Beyond sandbox requirements, the team had to account for ongoing maintenance. Monitoring uptime, automating cleanup, and updating the infrastructure would divert focus from core model development to operational tasks.

To address these hurdles, Etash and his research team explored several sandbox provisioning platforms, but most imposed customization constraints and limited capacity.

That’s when he discovered Daytona. Their agent-first infrastructure unlocked the scale and flexibility that his research demanded.

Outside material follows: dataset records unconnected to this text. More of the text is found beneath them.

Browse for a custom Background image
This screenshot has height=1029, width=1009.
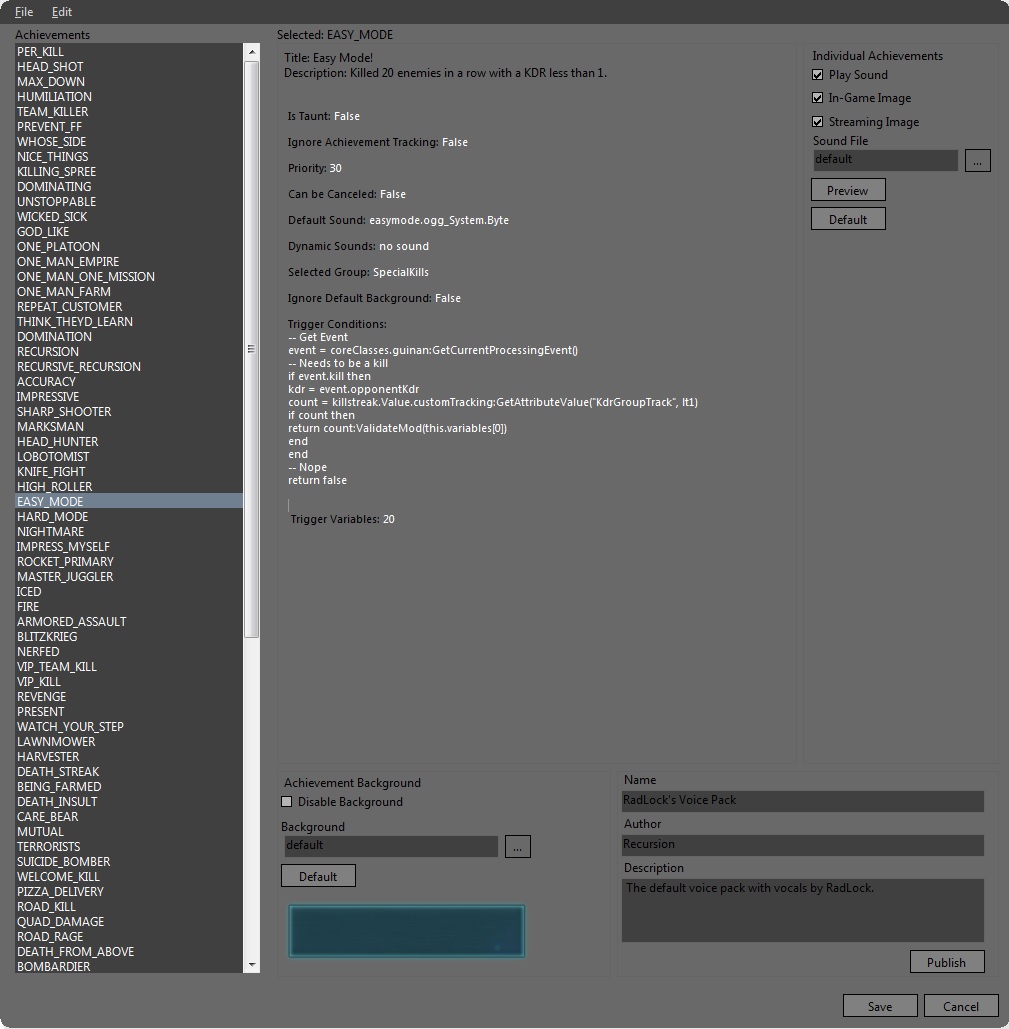pyautogui.click(x=517, y=846)
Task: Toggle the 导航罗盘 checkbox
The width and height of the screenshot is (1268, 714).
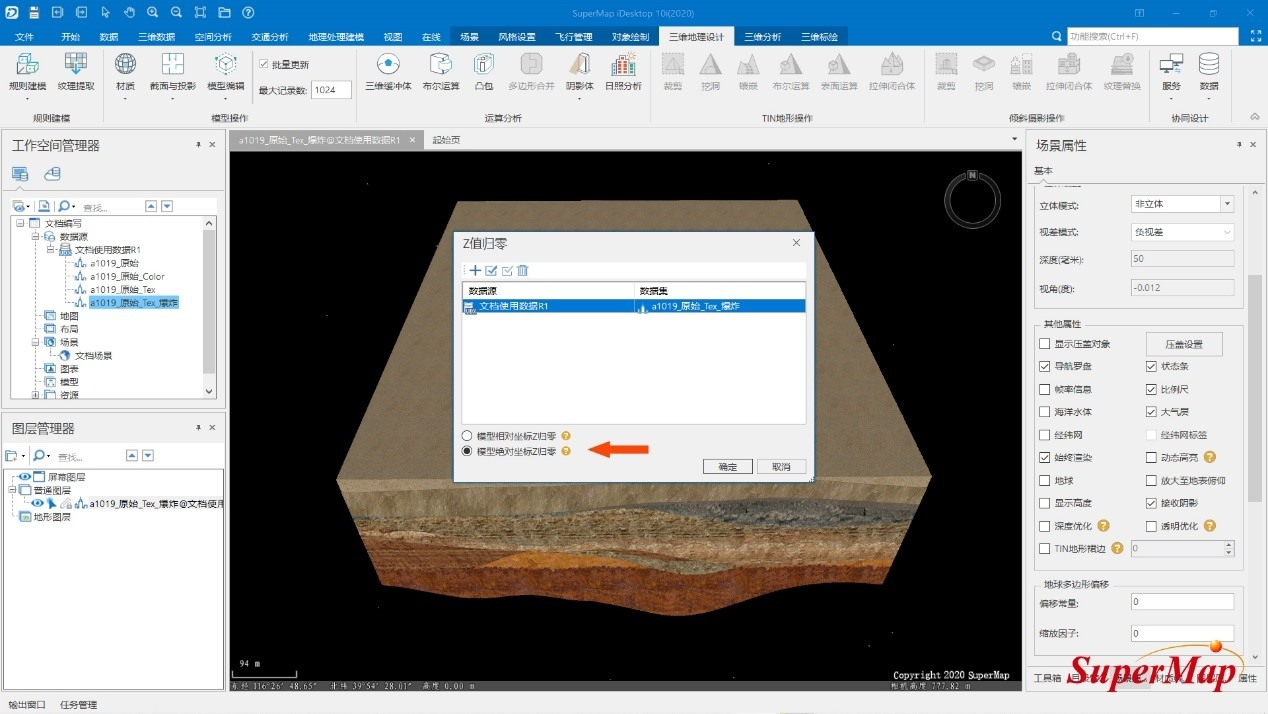Action: [1045, 367]
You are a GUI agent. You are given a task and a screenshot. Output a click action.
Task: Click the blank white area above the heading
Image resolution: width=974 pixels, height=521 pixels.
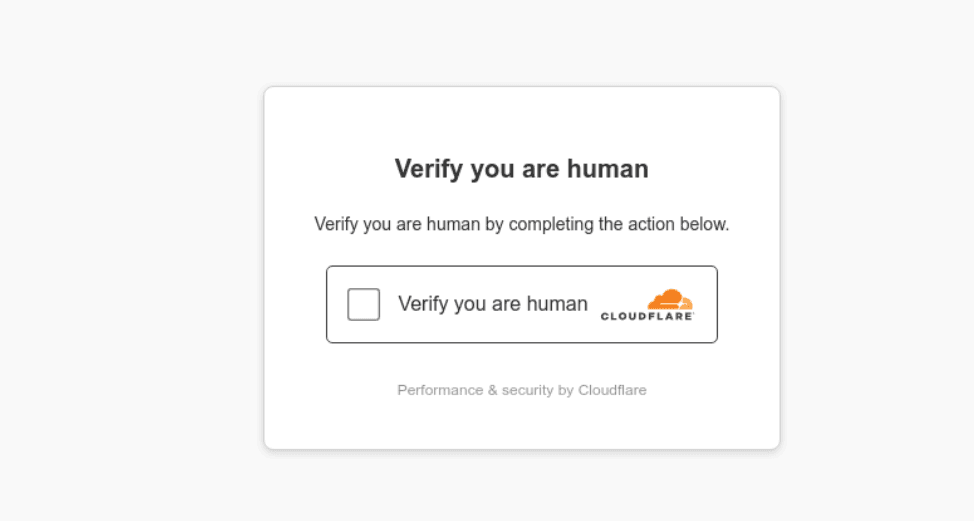[x=521, y=120]
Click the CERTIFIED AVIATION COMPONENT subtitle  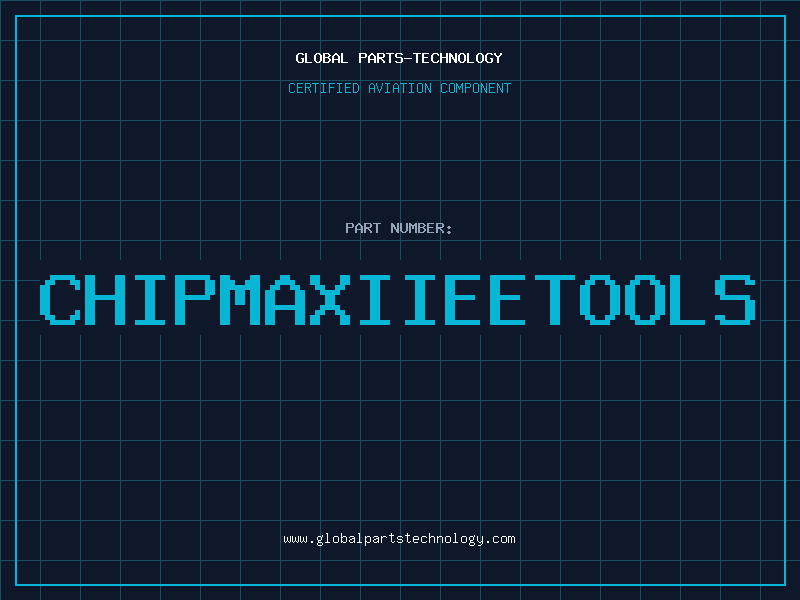click(x=399, y=88)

“Simulating a model interacting in different environments is extremely difficult. To continue our research, we need an infrastructure partner who could provide flexible sandboxes at scale. No one met our needs except Daytona.”

Etash Guha

PhD Researcher at Stanford University

02 -- SOLUTION

A Scalable Runtime Platform That Delivers Fast, Flexible Sandbox Infrastructure

Etash and his research team seamlessly integrated Daytona across their ML development cycle. The runtime automates the entire sandbox lifecycle—from spin-up to teardown—so they now provision thousands of concurrent, long-running sandboxes with minimal engineering overhead.

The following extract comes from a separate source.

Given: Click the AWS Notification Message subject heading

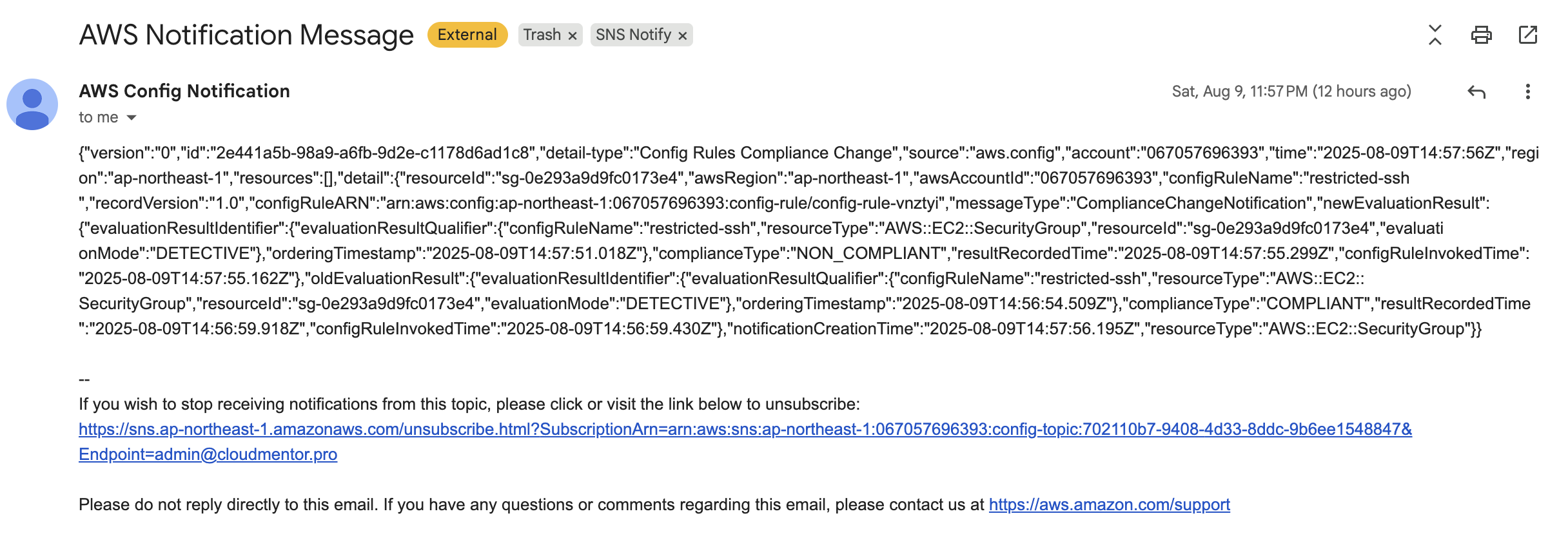Looking at the screenshot, I should tap(246, 35).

Beyond this impressive scalability, Daytona also delivers the flexibility the research team required to advance their DataComp agent training. With Daytona, they now easily customize every sandbox, specifying key elements like resources and environment variables. This capability ensures accurate simulation of real-world conditions, directly improving agents’ problem-solving abilities.

To support quicker iterations, Daytona's Declarative Image Builder provides a code-first approach to defining custom environments. Etash and his team can programmatically specify dependencies, base images, and configurations through the SDK, building tailored Docker images on the fly without touching a container registry. Images are then automatically cached for 24 hours, making subsequent sandbox creations nearly instantaneous.

These simple SDK calls allow Etash and his team to swiftly test new configurations, enabling broader experimentation that strengthens agent performance in diverse scenarios. Each sandbox also supports Computer Use and is stateful by design. These capabilities mean agents interact with software tools, manipulate files, and write code just as human developers would, all without losing context.

Because the platform spins up sandboxes in less than 100 ms, latency remains low, protecting GPU resources and ensuring compute time is spent on training, not infrastructure operations. Plus, experiments happen faster, driving quicker iterations and accelerating the overall pipeline.

While these workflows run smoothly without any human intervention, Daytona’s Dashboard gives Etash a real-time overview of sandbox performance, flagging any instances of downtime for quick investigation. These alerts give him peace of mind to fully focus on their project goals.

Beyond the technical capabilities, Daytona's responsive engineering support has proven equally valuable. When the team encounters edge cases or needs platform adjustments, they receive same-day responses through a dedicated Slack channel, ensuring research momentum never stalls.

"Daytona’s SDK lets us build highly custom environments with low latency, which is extremely important for training our agents to solve problems in diverse real-world scenarios.”

Etash Guha

PhD Researcher at Stanford University

03 -- RESULT

Stanford’s CS Department Provisions Thousands of Sandboxes 3x Faster with Daytona

With Daytona, Etash and his research team now have a flexible and scalable sandbox infrastructure that accelerates agentic training experiments without the operational overhead. With this foundation, they can continue their groundbreaking work of building models that make open-source agentic AI more accessible.

3x faster sandbox provisioning with Daytona
4 months saved on sandbox infrastructure engineering

Looking ahead, Etash plans to expand his use of Daytona as the DataComp agent project scales over the next year. The runtime will remain the critical infrastructure foundation supporting increasingly larger and more complex experiments.